**What is needed**:
Copy out, word for word, the part of the listing that opens with the line containing "Play La Parole" and closes with the line containing "pyautogui.click(x=125, y=596)". Include both of those lines.

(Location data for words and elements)

★ ★ ★ ★ ★

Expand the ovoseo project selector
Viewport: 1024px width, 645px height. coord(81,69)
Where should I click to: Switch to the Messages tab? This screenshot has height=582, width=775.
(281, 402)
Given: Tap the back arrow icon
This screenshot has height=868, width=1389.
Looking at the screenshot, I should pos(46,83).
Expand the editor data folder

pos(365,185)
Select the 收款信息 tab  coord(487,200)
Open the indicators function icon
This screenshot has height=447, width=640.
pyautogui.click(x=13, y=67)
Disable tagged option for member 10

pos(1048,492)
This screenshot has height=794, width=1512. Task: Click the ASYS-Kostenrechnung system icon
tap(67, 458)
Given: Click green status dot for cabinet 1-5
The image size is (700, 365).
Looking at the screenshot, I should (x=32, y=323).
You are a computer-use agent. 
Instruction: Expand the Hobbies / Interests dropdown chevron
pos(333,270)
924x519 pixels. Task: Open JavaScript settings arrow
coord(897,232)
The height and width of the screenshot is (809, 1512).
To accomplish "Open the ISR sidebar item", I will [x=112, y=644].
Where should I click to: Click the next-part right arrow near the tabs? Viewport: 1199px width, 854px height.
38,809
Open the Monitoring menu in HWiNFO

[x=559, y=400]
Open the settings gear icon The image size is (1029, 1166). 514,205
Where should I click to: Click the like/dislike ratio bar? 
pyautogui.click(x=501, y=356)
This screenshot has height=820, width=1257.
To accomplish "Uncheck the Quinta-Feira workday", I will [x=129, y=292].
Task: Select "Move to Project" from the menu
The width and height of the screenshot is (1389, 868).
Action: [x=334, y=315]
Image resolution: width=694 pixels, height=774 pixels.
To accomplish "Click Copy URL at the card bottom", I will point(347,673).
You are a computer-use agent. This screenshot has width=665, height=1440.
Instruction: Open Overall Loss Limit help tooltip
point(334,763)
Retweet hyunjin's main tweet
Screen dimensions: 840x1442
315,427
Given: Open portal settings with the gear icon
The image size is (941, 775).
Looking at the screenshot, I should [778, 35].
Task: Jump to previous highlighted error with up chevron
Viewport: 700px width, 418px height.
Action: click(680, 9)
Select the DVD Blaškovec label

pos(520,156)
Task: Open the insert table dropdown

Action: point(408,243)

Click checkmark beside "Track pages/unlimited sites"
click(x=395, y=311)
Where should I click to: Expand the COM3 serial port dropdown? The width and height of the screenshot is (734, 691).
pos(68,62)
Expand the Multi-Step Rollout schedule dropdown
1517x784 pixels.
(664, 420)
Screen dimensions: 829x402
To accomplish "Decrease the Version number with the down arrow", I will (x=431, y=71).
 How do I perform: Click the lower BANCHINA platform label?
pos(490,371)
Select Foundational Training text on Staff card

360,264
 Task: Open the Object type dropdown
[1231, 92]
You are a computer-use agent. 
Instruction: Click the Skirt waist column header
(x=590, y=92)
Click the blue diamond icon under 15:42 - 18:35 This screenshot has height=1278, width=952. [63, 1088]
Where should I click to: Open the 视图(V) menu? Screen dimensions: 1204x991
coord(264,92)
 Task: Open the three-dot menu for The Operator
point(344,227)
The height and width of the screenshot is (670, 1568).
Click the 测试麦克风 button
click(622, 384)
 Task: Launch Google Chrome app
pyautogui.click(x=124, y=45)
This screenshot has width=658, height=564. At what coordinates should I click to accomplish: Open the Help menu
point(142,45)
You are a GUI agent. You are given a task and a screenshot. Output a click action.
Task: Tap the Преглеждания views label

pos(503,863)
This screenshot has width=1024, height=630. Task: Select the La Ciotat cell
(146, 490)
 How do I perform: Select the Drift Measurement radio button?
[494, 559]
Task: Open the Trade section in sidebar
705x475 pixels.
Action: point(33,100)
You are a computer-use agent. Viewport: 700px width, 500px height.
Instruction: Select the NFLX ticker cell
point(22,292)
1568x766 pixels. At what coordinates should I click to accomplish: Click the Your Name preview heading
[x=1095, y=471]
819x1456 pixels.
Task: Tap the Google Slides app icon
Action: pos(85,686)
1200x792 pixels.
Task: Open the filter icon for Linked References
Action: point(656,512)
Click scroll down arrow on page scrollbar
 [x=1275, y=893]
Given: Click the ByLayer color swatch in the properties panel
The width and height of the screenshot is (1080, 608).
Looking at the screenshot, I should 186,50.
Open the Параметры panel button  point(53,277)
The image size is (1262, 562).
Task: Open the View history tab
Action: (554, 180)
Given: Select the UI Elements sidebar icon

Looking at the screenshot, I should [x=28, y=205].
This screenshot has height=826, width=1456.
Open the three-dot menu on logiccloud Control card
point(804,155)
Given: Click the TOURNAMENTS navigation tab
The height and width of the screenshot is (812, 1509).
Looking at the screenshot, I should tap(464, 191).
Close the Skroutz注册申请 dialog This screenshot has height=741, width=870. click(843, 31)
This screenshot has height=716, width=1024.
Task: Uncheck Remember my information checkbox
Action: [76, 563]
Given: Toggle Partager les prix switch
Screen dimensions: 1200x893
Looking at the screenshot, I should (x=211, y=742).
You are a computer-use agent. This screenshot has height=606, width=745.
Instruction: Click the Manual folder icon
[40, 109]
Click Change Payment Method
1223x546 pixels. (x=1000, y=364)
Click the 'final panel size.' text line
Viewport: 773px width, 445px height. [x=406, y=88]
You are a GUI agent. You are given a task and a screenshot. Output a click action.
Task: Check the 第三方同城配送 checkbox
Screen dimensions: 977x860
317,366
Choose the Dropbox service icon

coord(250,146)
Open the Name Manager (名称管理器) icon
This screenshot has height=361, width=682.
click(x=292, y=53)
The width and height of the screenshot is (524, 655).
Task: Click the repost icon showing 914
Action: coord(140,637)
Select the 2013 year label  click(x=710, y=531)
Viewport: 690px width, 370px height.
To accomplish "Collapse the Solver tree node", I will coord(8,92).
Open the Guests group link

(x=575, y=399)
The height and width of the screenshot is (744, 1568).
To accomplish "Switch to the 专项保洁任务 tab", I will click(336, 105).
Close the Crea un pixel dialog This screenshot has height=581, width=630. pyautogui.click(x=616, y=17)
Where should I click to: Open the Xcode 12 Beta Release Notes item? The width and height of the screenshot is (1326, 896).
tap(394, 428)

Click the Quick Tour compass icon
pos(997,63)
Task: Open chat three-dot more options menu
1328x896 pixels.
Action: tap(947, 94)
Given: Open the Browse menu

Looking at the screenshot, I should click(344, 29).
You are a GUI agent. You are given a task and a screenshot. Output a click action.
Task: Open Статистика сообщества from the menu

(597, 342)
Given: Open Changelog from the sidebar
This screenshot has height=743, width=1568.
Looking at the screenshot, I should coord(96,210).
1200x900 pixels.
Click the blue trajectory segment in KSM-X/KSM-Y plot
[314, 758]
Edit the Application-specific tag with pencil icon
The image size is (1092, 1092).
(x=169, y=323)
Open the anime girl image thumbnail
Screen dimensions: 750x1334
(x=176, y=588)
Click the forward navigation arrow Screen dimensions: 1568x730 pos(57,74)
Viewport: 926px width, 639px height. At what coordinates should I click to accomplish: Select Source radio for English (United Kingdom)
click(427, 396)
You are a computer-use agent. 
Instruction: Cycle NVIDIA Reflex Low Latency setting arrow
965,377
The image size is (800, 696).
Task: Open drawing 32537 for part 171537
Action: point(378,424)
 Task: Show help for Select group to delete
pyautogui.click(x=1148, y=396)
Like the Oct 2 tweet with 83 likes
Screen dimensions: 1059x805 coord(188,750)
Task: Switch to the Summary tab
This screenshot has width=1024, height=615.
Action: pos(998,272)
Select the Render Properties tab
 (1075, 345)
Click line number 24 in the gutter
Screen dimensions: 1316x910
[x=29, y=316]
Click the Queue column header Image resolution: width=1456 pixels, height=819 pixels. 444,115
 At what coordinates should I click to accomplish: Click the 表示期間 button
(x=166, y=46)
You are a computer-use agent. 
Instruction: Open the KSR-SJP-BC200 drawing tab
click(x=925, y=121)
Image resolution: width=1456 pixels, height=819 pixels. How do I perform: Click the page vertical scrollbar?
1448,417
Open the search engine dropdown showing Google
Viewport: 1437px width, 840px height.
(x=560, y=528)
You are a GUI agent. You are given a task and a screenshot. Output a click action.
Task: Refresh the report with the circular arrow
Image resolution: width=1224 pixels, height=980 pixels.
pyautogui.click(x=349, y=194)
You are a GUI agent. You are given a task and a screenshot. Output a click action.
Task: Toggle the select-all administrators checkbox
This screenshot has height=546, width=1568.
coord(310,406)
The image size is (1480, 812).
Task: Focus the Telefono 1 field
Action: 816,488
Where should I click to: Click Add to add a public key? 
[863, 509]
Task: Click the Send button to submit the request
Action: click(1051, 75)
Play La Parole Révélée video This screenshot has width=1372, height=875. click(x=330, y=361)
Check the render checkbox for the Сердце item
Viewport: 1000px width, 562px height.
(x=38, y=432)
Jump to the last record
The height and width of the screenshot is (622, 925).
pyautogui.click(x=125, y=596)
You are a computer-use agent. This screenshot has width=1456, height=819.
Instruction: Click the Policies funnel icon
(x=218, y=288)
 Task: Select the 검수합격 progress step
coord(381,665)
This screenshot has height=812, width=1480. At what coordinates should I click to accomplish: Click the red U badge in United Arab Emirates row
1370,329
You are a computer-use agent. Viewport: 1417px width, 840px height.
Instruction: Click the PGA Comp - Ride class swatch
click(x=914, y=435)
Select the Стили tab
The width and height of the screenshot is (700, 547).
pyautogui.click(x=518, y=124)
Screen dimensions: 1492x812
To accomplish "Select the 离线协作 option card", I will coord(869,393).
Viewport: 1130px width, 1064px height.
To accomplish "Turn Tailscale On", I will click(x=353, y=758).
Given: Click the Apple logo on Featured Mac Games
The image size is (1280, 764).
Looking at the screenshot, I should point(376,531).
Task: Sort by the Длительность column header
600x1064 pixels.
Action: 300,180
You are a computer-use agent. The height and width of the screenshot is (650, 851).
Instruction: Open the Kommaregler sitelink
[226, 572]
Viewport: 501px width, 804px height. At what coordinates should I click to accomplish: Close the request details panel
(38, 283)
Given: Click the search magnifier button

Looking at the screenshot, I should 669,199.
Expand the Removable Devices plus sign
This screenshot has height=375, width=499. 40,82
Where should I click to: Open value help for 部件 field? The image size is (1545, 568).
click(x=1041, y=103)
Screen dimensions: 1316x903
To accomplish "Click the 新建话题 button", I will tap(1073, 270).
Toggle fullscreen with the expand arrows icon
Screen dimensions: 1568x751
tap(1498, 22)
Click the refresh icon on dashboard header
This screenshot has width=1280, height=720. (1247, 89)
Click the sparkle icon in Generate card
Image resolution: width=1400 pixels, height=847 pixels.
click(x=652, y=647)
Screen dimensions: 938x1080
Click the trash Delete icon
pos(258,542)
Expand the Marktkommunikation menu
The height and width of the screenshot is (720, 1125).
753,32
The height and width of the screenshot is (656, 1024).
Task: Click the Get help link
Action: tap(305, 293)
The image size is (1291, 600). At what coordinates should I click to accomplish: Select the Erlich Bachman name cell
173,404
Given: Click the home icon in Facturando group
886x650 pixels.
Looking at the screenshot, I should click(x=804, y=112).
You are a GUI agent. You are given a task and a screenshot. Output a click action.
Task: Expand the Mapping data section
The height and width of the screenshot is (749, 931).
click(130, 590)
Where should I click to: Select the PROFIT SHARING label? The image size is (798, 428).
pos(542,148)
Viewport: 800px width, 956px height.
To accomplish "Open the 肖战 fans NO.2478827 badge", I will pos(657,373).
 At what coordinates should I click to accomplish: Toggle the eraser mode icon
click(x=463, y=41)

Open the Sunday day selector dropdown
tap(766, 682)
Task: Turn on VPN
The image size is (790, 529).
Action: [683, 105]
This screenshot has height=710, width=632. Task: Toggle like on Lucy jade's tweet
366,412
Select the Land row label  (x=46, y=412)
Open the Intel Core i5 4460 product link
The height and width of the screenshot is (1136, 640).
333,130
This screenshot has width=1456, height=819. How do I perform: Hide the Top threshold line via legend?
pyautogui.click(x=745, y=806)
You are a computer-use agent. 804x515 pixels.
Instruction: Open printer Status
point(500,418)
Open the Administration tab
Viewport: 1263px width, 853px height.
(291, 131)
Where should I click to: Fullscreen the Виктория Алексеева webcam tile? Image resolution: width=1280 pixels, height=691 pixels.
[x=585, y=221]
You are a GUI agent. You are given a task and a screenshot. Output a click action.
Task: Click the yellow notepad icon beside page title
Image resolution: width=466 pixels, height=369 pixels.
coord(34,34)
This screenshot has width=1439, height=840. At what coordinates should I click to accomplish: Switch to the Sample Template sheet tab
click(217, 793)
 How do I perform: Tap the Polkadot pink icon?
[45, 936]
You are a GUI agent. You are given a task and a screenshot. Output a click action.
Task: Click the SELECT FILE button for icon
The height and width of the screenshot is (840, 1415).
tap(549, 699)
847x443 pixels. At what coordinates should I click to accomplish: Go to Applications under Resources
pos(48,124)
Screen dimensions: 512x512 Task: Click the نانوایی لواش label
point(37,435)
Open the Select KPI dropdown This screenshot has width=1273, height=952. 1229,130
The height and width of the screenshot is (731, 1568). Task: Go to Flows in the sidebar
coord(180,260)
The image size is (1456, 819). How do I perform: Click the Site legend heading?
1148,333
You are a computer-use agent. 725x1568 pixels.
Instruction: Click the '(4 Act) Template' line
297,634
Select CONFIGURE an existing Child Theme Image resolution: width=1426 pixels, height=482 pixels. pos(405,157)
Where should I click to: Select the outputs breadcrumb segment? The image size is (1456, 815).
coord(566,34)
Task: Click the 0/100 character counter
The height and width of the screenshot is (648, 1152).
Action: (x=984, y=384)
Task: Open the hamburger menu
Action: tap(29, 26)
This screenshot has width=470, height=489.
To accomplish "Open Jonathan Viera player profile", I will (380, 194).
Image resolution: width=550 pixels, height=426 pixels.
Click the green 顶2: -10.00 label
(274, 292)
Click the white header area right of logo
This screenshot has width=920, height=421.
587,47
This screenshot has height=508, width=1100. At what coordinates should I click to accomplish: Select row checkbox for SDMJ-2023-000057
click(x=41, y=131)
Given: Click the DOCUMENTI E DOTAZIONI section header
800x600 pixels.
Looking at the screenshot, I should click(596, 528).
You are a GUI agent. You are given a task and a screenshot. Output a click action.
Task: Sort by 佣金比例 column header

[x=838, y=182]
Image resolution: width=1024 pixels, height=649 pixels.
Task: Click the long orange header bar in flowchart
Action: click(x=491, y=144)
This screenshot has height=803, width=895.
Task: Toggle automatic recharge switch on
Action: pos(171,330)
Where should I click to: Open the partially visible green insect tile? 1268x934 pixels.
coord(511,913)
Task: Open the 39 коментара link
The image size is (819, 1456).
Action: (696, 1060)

★ ★ ★ ★ ★

**Full response**:
Play La Parole Révélée video This screenshot has width=1372, height=875. click(x=330, y=361)
Check the render checkbox for the Сердце item
Viewport: 1000px width, 562px height.
(x=38, y=432)
Jump to the last record
The height and width of the screenshot is (622, 925).
pyautogui.click(x=125, y=596)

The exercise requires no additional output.